Single by Tyrone Davis

from the album Turn Back the Hands of Time
- B-side: "I Keep Coming Back"
- Released: February 1970
- Recorded: January 23, 1970
- Studio: Universal, Chicago
- Genre: Soul
- Length: 2:35
- Label: Dakar
- Songwriters: Jack Daniels; Bonnie Thompson;
- Producer: Willie Henderson

Tyrone Davis singles chronology
| "Is It Something You've Got" (1969) | "Turn Back the Hands of Time" (1970) | "I'll Be Right Here" (1970) |

Bruce Springsteen singles chronology
| "Don't Play That Song" (2022) | "Turn Back the Hands of Time" (2022) | "Streets of Minneapolis" (2026) |

= Turn Back the Hands of Time =

"Turn Back the Hands of Time" is a song recorded by the American R&B singer Tyrone Davis. It was co-written by Jack Daniels and Johnny Moore, a.k.a. John Edward Moore (credited to Moore’s girlfriend at the time, Bonnie Thompson), and produced by Willie Henderson.

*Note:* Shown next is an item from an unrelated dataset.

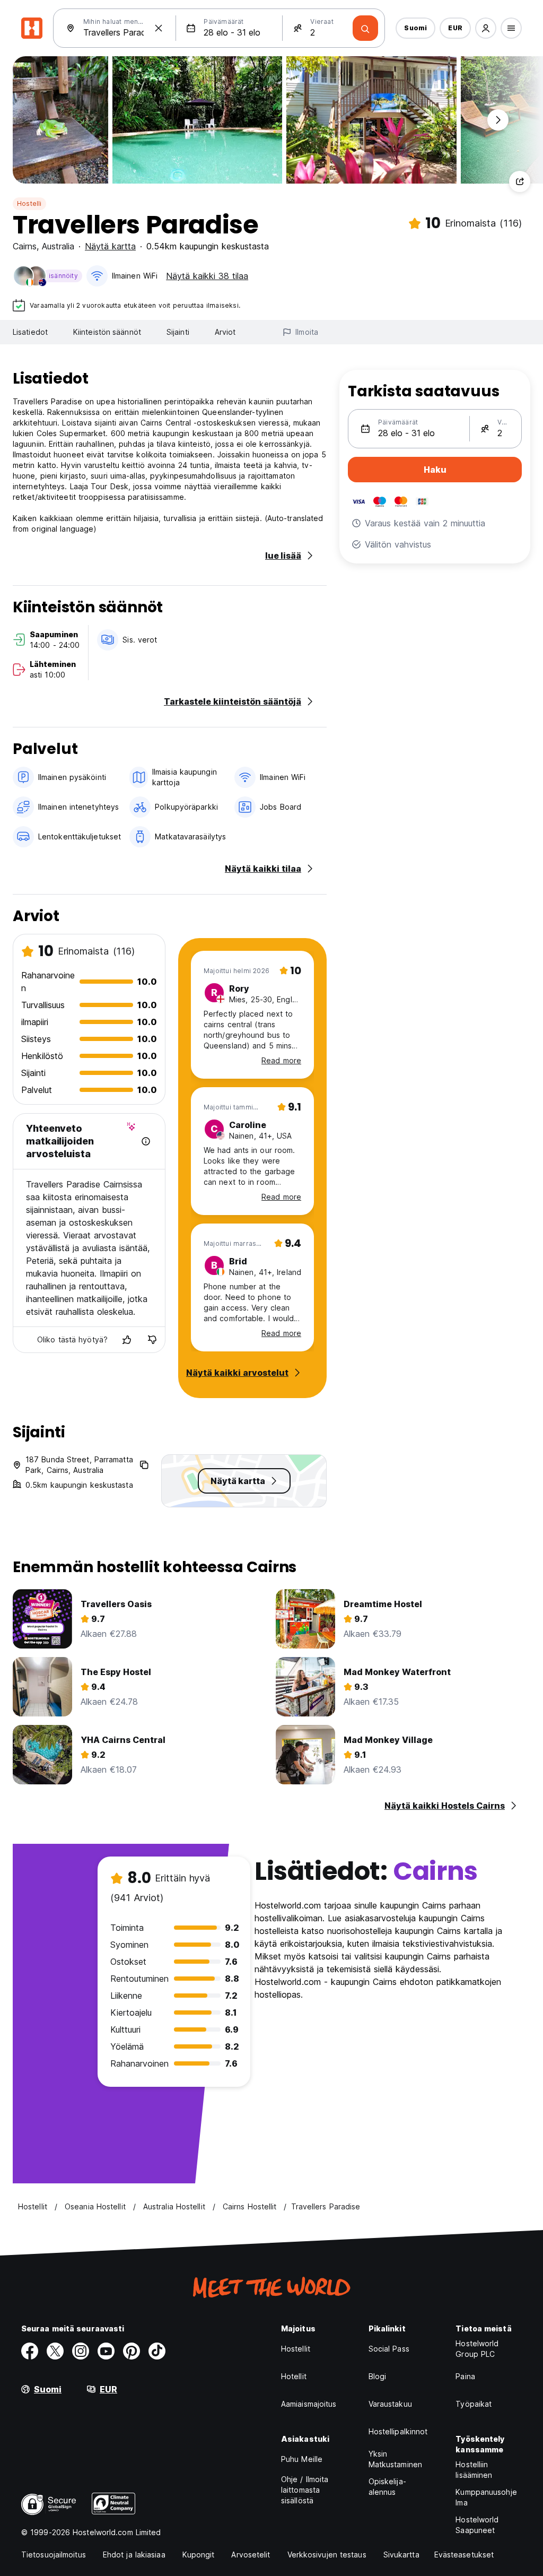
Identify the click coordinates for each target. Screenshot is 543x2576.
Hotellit (293, 2376)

"Turn Back the Hands of Time" was released as a single in February 1970 and became Davis's second major hit, spending two weeks at number one on Billboard's R&B Singles chart and reaching number three on its Pop chart. The single was also certified gold by the RIAA for sales of one million copies. "Turn Back the Hands of Time" is from the album of the same name that MTV says "ranks among the best soul LPs of its time". Bruce Springsteen covered the song on his 2022 studio album, Only the Strong Survive.

==Background==
Daniels and Moore wrote "Turn Back the Hands of Time" based on relationship problems Moore was having at the time. Daniels had co-written Davis's 1968 hit "Can I Change My Mind" and the recording session for "Turn Back the Hands of Time" included some of the same musicians from that session.

==Chart history==
===Weekly charts===

| Chart (1970) | Peak position |
|---|---|
| US Billboard Hot 100 | 3 |
| US Billboard R&B | 1 |
| US Cash Box Top 100 | 4 |

===Year-end charts===

| Chart (1970) | Rank |
|---|---|
| US Billboard Hot 100 | 51 |
| US Cash Box | 32 |

==Personnel==
- Background vocals by Barbara Acklin, Eugene Record & Robert Lester
- Bass guitar by Billy Robinson
- Drums by Quinton Joseph
- Guitar by Carl Woolfolk
- Keyboards by Floyd Morris
- Lead vocals by Tyrone Davis
- Written by Jack Daniels & Johnny Moore(credited to Bonnie Thompson)
- Produced by Willie Henderson
- Arranged by Tom-Tom Washington

==Other versions==
- Checkmates, Ltd. on their 1971 album, Life.
- Otis Clay 7" on Elka Records 1975.
- Bruce Springsteen on his 2022 album, Only the Strong Survive.

==Use in media==
The song appears in the film Nine Months (1995).